The initial approach to management is typically conservative and supportive. Gastric decompression with a nasogastric tube, correction of fluid and electrolyte imbalances, and nutritional support are essential first steps. Imaging, preferably with CT or contrast-enhanced upper GI studies, should be undertaken to confirm the diagnosis and exclude alternative etiologies [10, 11]. Historically, surgical bypass procedures such as gastrojejunostomy or duodenojejunostomy were performed, especially prior to the widespread adoption of aneurysm repair techniques. However, these procedures were associated with variable outcomes and higher complication rates [10]. Currently, definitive treatment involves repair of the underlying AAA. Open repair remains the gold standard in fit surgical candidates and is associated with high rates of symptom resolution [10]. Since the 1980s, a series of successful outcomes following open AAA repair has been reported, with significantly reduced mortality. EVAR has emerged as a viable alternative, particularly in high-risk patients. Several case reports have documented successful resolution of symptoms following EVAR, even in patients with smaller aneurysms [12]. However, the effectiveness of EVAR may depend on aneurysm morphology and the extent of duodenal compression. In cases where EVAR fails to relieve obstruction, possibly due to insufficient sac shrinkage or persistent mass effect, conversion to open repair, or graft explantation may be required.
Other scenarios may necessitate individualized interventions. For example, in the presence of prior EVAR, bypass procedures such as gastrojejunostomy have been utilized to relieve obstruction [13]. In selected cases, a conservative approach may be more appropriate, particularly in malnourished or frail patients, where the risks of surgery outweigh potential benefits [14]. The long-term role of EVAR in managing aortoduodenal syndrome remains unclear, particularly regarding the timeline for sac regression and relief of compression. More data are needed to assess how aneurysm type (saccular vs. fusiform) and anatomical configuration influence clinical outcomes.
Conclusion
Aortoduodenal syndrome is an uncommon but clinically significant condition that should be recognized as distinct from SMA syndrome. It predominantly affects elderly patients and should be considered in the differential diagnosis of gastric outlet obstruction when an AAA is present. The high morbidity associated with this syndrome often stems from secondary complications such as aspiration pneumonia, acute kidney injury, and profound metabolic derangements. Prompt diagnosis and coordinated multidisciplinary intervention are crucial to reducing morbidity and optimizing clinical outcomes.

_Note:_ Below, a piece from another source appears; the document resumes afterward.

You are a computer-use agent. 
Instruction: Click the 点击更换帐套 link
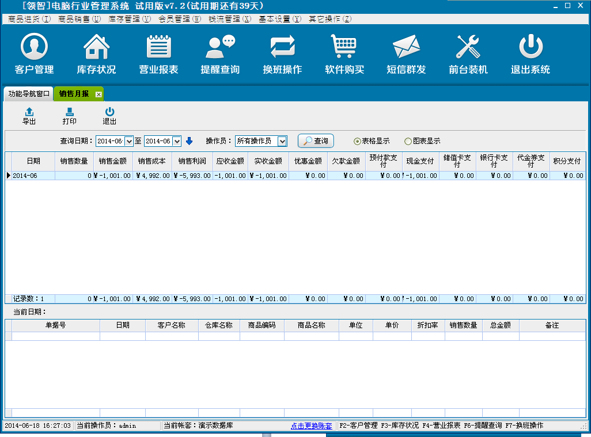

Conflict of interest statement
None declared.
Funding
The authors have not declared a specific grant for this research from any funding agency in the public, commercial, or not-for-profit sectors.
Data availability
No data were used for the research described in the article.
Ethical approval
All the data of this study were taken from the medical records of the patient. This report does not contain any personal information that could lead to the identification of the patient. Therefore, it is exempted from ethical approval.
Patient consent
Written informed consent was obtained from the patient’s legal guardian for publication of this case report and accompanying images. A copy of the written consent is available for review by the Editor-in-Chief of this journal on request.
Provenance and peer review
Not commissioned, externally peer-reviewed.